Happy Monday everyone. I’m back for the last day of fashion plates in 1802, which will take us all the way to December.  You can rejoice about these plates because color has returned.  Yep, yesterday’s black and white plates have gone packing.  Hallelujah!  If you missed any of the previous posts, find them here: January-March, April-June, July-September.

October of 1802

In Paris:

What do you guys notice about this month? A star-printed dress. Love it! Can’t say I’ve seen that before. Yellow has obviously been making strides as there is no pink or rose to be seen. The magazines does refer to capotes bonnets (see satire here) of pink taffety being worn though.

Fashion is beginning its trickle down this month.  The black straw hat  has been adopted by the middle classes. For the elegantes, jonquil hats and sky blue dresses are now the thing. The hated cropped hair a la Titus is starting to die out, and the full bodies of dresses are being pulled in for a slimming style. Turbans have come back, but they are now made of shawls. The other headdress of choice is a veil worn at the halfway point on the top of the head. Similar to the dress pictured, black hats are ornamented with coquelicot, or corn poppy colored, stars. Feathers are less common, and instead scarlet poppies are worn. Full sleeves have also seen their moment come and go.

In London:

The only fashion of real note is sky-blue muslin dresses worn tight around the neck with white muslin sleeves. Silk seems to be the preferred fabric for bonnets, caps, and headdresses. Black remains popular.

November of 1802

In Paris:

Check out the hair. It’s tufted up top and pinned with a golden arrow. Kind of fabulous, kind of not. Hair dressing has made a leap, and there’s even a reference to the locks of hair that fall over the turban being two different colors. Hmm, wonder how they achieved that.  Artificial hair? It’s mentioned all throughout 1802, maybe as a side effect of regret from hair a la Titus?

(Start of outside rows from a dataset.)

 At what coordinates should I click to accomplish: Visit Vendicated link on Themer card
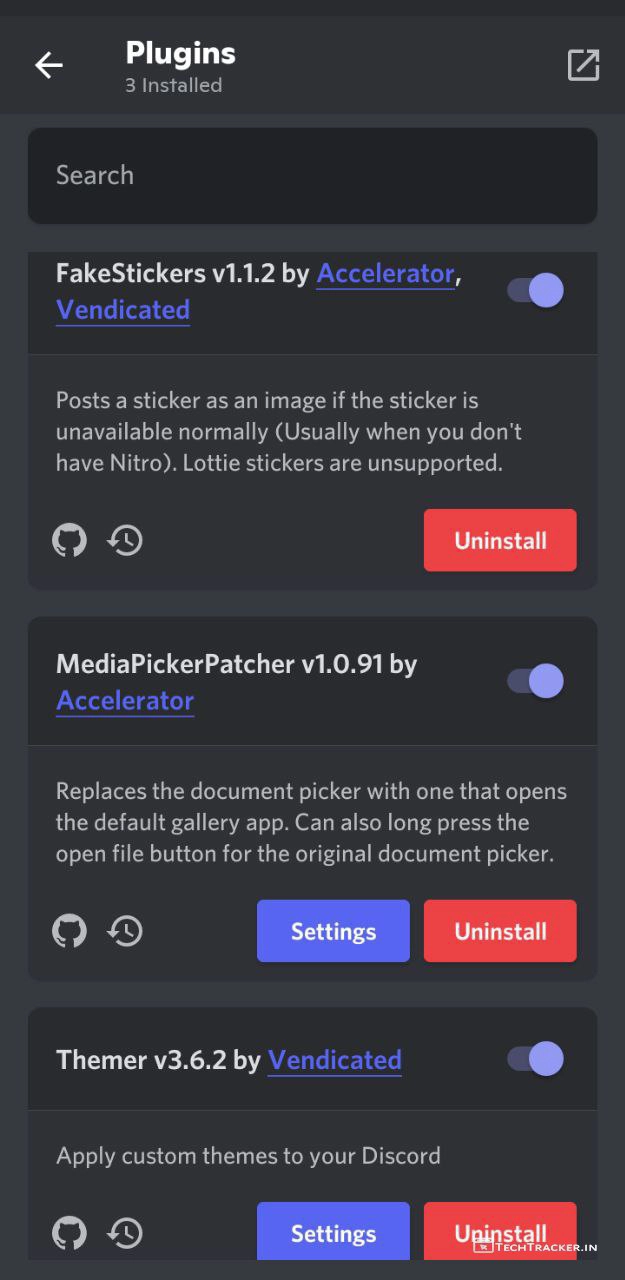(334, 1060)

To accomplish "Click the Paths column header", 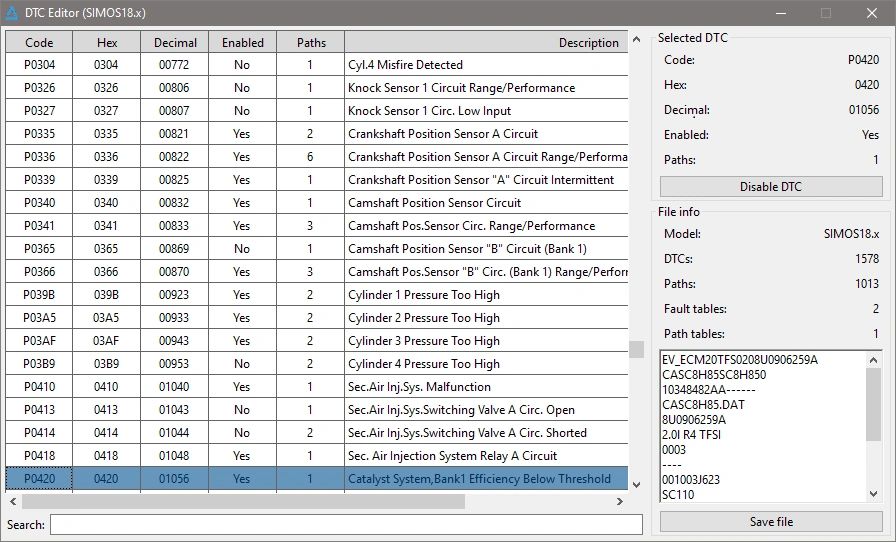I will point(311,43).
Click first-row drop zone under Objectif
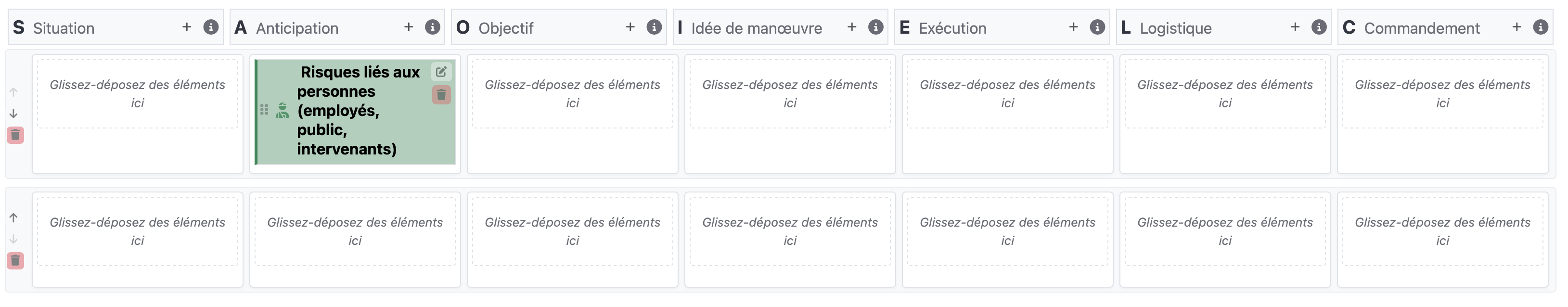The height and width of the screenshot is (307, 1568). 572,94
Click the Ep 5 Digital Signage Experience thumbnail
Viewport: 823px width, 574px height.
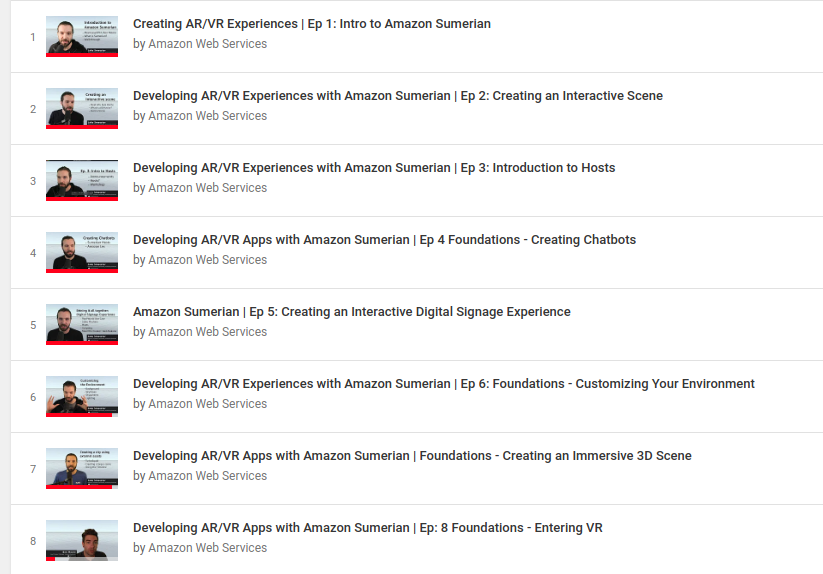pyautogui.click(x=82, y=324)
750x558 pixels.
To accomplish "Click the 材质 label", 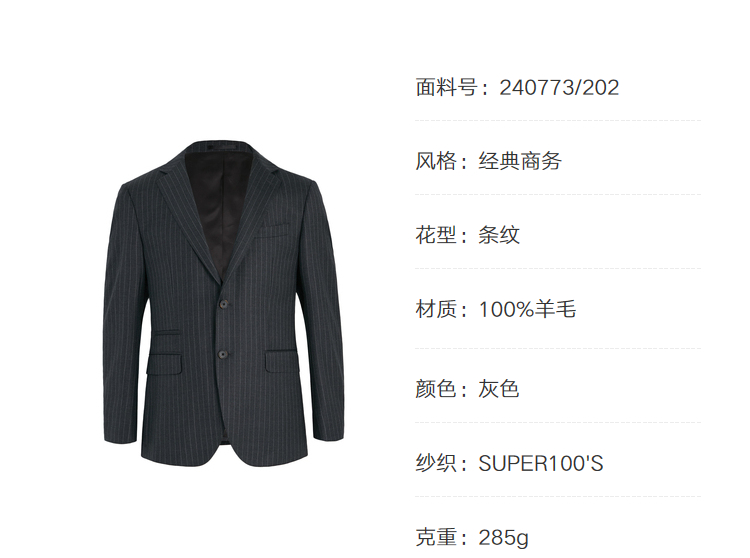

So what’s new, you ask?  Feathers are dead, and flowers of the capuchin color are worn instead.  Based on earlier references to capuchin accessories and dresses, I take capuchin to refer to the robes Capuchin friars wore, so I think they’re talking about brown flowers–which is different.

On account of the cooling weather, black beaver hats are making an appearance. “Two kinds of dresses are also remarked in the most fashionable circles: one is kind of fold, formed by a shawl which falls down upon the neck and discovers the hair in the midst of it; the other is a turban made with a shawl, embroidered with spots of gold or silver, one point of which hangs down on the left shoulder. The accompaniments to the first dress are gold pins in the shape of arrows, caducea, or lyres combs with gold or diamonds.” Marigold, jonquil gold, rose, and pistachio green are the favored colors. Also, white fur, which was popular in winter of 1801, has returned. Something fun about November? The most fashionable ladies wear tinseled turbans with their evening dresses.

In London:
Humbug.  The descriptions are omitted this month, so we are out of luck.

December of 1802

In Paris:

Rose, white, and marigold are the colors for December, though lilac is mentioned as a “rival.” Maybe a throwback from summer since it’s now chilly outside.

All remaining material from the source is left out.